What the exercise asks » Could you repeat exactly the lines from the one containing "Click the red font color icon" through the last line of the records, with no pictures?

'''

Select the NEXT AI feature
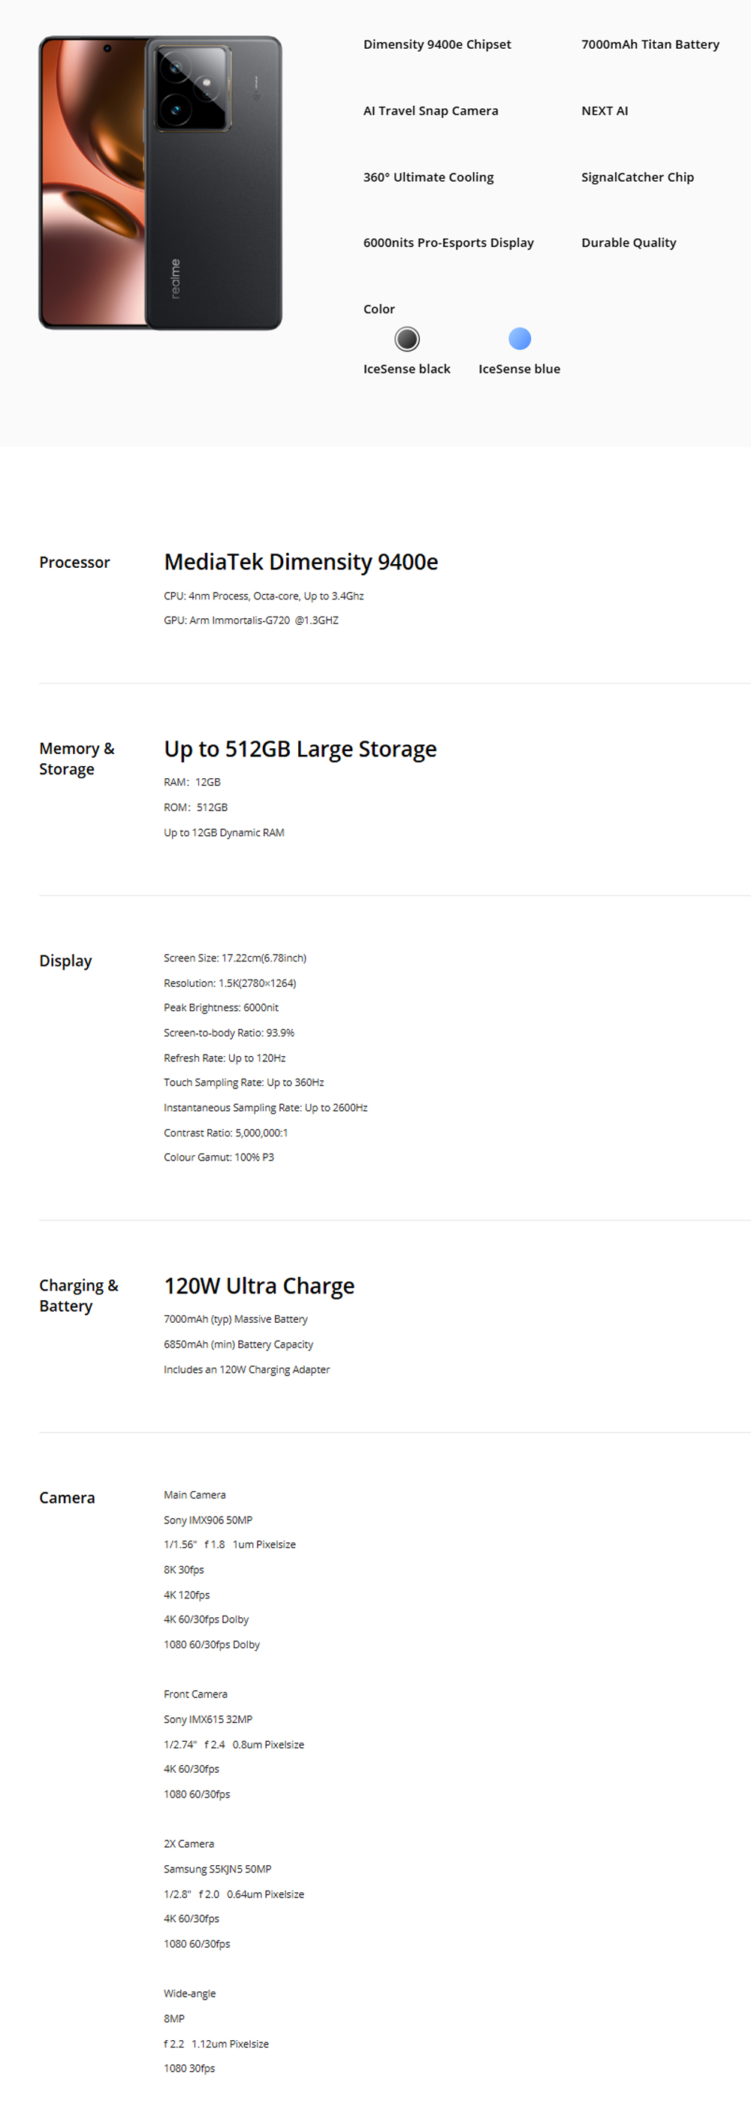 coord(604,111)
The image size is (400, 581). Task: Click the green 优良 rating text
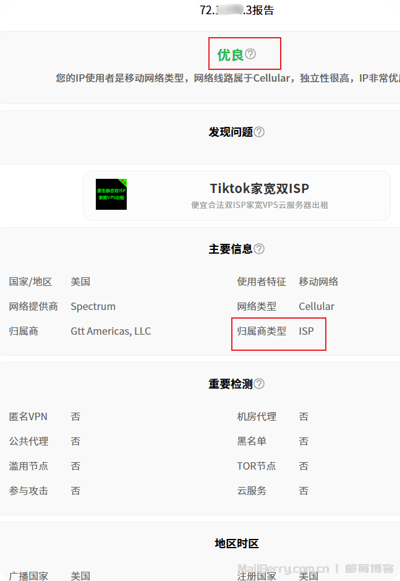coord(230,55)
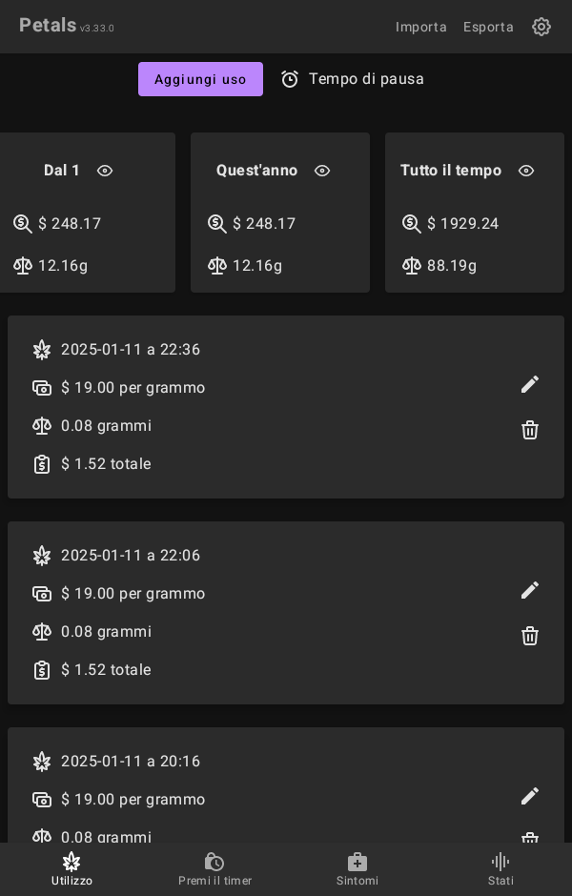The width and height of the screenshot is (572, 896).
Task: Toggle visibility of Dal 1 stats
Action: click(x=105, y=171)
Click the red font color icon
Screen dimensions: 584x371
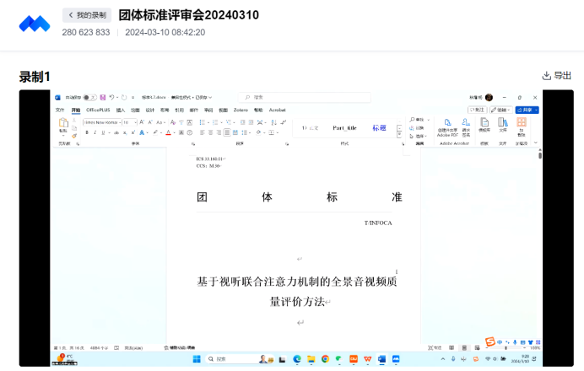[169, 132]
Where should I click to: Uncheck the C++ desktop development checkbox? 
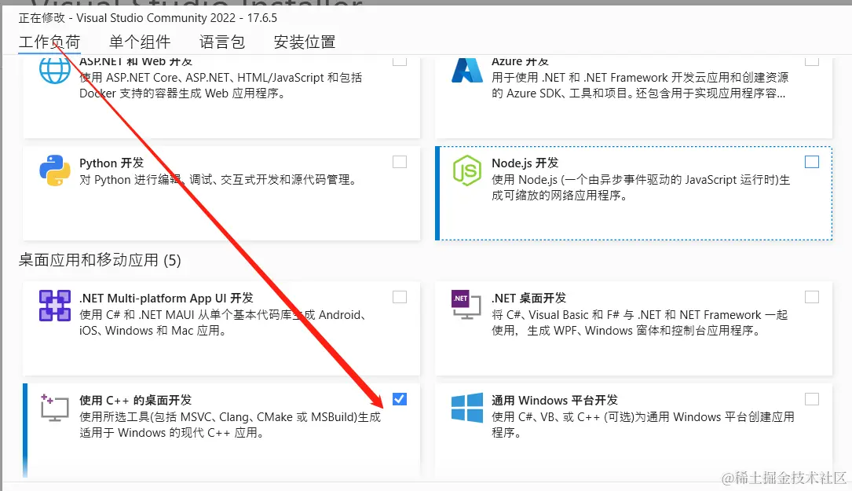click(x=400, y=399)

'''

Exercise output »
Click the red font color icon
Screen dimensions: 584x371
[169, 132]
Where should I click to: Uncheck the C++ desktop development checkbox? 
click(x=400, y=399)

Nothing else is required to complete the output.